Compensation was the No. 1 factor for leaving a job, but younger workers were especially concerned about a lack of growth opportunities. Women reported being more likely than men to leave a job for work/life balance.
"It's empowering to see people realize they don't have to work for an employer or stick around if they feel they're not being compensated fairly or [want] to strive for a better work/life balance," said Vicki Salemi, a former corporate recruiter who is now a careers expert with global job board Monster and an author based in New York City. "Even if you're happy in your current job, it's always beneficial to set up job alerts and keep your options open."
Candidates define growth for themselves in various ways, said Laura Mazzullo, owner of East Side Staffing, a New York City-based recruitment firm focused on HR roles. "For some, it's a bigger title. For others, it's more money. For some, it's exposure to senior leadership or having more autonomy and ability to create. The key is for employers to listen to the unique needs of each new hire and employee and customize growth paths to meet their unique needs."

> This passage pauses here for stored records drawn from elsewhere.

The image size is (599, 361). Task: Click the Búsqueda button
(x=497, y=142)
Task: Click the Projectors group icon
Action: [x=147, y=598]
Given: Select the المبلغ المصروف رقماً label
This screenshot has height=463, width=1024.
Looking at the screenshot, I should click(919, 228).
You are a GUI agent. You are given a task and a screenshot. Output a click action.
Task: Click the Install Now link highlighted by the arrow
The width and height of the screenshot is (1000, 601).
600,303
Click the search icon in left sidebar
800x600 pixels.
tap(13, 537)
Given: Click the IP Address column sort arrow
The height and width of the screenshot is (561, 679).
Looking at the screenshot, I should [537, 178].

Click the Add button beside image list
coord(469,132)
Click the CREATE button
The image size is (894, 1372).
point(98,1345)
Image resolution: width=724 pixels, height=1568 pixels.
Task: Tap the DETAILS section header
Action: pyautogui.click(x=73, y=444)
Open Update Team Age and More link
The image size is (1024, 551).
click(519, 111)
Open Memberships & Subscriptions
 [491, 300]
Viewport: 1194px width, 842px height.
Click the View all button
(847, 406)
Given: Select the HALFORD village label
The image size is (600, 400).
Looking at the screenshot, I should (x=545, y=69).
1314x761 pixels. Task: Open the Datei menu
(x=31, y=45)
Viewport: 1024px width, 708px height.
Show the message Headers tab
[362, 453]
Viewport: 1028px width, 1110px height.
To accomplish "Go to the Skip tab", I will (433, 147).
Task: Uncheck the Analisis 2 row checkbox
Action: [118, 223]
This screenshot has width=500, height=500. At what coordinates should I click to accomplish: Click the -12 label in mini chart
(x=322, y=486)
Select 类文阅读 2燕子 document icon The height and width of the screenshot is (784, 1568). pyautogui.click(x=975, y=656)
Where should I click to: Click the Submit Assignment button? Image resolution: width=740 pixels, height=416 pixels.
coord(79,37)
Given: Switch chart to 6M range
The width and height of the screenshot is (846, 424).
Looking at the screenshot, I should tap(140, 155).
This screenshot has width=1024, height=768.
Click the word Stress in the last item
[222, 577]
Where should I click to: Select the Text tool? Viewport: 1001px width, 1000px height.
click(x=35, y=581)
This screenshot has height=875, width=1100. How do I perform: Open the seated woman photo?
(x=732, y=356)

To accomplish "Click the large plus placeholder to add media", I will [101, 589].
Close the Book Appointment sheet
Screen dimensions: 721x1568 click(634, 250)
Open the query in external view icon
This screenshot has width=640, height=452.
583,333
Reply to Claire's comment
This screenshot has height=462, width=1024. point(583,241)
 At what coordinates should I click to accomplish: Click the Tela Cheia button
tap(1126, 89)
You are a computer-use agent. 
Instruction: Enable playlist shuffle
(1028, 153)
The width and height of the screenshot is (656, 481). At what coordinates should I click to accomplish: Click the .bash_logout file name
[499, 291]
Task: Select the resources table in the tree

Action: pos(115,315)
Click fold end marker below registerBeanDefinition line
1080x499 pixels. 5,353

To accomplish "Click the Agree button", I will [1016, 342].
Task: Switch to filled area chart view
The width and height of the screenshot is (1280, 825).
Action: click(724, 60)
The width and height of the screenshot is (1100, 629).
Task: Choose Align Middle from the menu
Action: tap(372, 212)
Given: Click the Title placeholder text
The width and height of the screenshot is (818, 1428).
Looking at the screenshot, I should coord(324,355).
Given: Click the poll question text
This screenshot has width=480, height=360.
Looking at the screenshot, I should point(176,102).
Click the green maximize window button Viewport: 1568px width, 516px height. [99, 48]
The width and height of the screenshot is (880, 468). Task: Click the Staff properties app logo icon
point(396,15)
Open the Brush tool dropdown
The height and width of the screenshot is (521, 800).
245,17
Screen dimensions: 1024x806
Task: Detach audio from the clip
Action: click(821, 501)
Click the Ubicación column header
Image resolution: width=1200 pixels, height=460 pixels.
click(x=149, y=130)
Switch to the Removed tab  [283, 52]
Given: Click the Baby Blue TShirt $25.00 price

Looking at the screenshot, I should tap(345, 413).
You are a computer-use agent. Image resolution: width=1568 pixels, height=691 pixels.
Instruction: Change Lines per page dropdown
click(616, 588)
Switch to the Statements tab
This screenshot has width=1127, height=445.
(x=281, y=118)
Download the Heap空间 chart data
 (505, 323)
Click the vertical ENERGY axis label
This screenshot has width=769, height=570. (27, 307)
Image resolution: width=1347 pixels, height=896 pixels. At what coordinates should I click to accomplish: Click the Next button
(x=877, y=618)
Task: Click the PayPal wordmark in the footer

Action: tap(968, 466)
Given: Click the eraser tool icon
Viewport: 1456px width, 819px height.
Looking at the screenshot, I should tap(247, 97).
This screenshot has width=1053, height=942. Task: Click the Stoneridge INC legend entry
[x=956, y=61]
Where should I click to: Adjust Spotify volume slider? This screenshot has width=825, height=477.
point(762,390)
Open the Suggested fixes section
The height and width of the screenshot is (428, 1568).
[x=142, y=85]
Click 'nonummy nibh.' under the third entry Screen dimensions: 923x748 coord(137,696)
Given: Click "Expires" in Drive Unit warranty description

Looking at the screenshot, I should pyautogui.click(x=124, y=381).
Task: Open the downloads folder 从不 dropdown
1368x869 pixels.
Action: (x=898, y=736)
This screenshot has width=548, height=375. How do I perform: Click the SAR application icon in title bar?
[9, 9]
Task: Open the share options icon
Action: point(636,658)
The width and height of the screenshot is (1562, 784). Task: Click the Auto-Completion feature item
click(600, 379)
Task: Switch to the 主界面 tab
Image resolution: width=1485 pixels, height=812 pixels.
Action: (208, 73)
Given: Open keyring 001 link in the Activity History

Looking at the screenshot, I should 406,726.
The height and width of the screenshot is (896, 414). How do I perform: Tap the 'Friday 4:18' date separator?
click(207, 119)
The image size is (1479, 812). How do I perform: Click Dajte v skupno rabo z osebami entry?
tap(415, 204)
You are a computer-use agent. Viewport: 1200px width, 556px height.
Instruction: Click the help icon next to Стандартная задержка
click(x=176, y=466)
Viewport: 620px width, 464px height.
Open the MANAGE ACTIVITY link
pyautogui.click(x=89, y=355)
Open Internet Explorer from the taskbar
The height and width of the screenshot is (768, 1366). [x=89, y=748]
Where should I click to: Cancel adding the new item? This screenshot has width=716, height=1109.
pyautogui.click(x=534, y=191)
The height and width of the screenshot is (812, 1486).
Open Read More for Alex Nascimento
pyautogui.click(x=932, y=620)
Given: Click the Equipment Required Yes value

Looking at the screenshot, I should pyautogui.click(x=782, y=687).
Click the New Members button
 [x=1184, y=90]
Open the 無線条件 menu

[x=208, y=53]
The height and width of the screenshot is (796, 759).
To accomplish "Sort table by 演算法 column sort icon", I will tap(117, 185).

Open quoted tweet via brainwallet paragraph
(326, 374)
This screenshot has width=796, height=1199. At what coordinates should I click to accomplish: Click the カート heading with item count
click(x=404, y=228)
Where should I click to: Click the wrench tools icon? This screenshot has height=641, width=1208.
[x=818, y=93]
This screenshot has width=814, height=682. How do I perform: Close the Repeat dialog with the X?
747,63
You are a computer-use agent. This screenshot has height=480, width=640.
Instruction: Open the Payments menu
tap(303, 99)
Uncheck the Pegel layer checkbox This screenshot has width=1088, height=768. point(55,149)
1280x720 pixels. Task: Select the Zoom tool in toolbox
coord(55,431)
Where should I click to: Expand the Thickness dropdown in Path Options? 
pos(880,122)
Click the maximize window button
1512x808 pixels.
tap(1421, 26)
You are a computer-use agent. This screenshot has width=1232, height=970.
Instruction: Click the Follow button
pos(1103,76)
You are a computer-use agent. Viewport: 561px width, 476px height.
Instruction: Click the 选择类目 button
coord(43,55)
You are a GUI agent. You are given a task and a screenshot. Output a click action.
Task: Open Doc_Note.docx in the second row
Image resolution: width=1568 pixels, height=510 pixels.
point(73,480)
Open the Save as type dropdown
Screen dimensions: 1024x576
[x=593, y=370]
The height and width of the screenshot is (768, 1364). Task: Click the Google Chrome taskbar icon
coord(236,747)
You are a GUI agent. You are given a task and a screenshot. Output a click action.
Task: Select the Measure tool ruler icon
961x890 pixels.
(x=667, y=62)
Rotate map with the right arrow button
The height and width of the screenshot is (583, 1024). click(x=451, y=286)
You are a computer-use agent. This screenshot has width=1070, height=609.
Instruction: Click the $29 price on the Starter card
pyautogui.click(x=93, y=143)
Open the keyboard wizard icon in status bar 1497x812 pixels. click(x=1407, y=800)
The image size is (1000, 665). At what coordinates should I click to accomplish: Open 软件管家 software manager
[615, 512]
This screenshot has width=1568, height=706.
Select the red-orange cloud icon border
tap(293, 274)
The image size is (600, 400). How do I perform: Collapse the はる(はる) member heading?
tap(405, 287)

Retention Begins with Onboarding
Almost a third of respondents (30 percent) have left a job within the first 90 days of work, with 43 percent indicating that their day-to-day role wasn't what they expected. Another third (32 percent) said the company culture drove them away.
"I've seen many employees in this market resign shortly after joining a new organization," Mazzullo said. "In some cases, it's due to a candidate's lack of self-awareness regarding what they really needed and wanted; in other cases, it's due to a horrible onboarding period, a lack of training, a lack of engagement, a lack of even the right technology or tools available for the individual to be successful. I've also heard of people hired for one thing only to have their role completely changed once onboarded."
Employers should view the onboarding process as an important retention tool as early as day one, Salemi said. "A successful onboarding process is critical for the post-recruitment period, so new hires can assimilate and adjust smoothly into their new role. Without this, a new hire may quickly decide he or she doesn't like what they see and leave before they settle in."
Mazzullo recommended that organizations train hiring managers on giving and soliciting candid feedback, especially during the first few months of a new hire's tenure. "It's imperative that new hires feel safe and comfortable talking with their manager about the support they need, the type and frequency of communication they need, and things that can be improved. It's the start of a new relationship and needs to be treated as such—with care."
Take Culture Seriously
The vast majority of job seekers (88 percent) cited culture as at least somewhat important in deciding whether to apply to a company, and close to half (46 percent) said it's very important. Nearly a third (32 percent) said they would be willing to take a 10 percent pay cut for a job with a more appealing work environment or company mission. Fifteen percent said company culture was the main reason they turned down a recent offer.
"Company culture is integral to how job seekers perceive companies," Salemi said. "Sure, it may look good on paper, but what's the culture like? If it's toxic and clashes with your personal values, it's game over before it begins. The fact that nearly one-third of job seekers would be willing to take a pay cut underscores just how important work environment, as well as company mission, is to job satisfaction and happiness."
Mazzullo said nearly every note she receives from an active job seeker describes the mismatch between the job seeker and his or her current employer's culture. "Today's employees are more discerning, self-reflective and informed about the type of organizational culture that best suits them and their needs," she said. "Job seekers crave authenticity and transparency; they want to really know what they're about to embark upon. Candidates will see right through the rose-colored glasses of a phony corporate culture or a place trying to be something other than what they are. They want the message about an employer brand to be consistent in every touch point during the hiring process."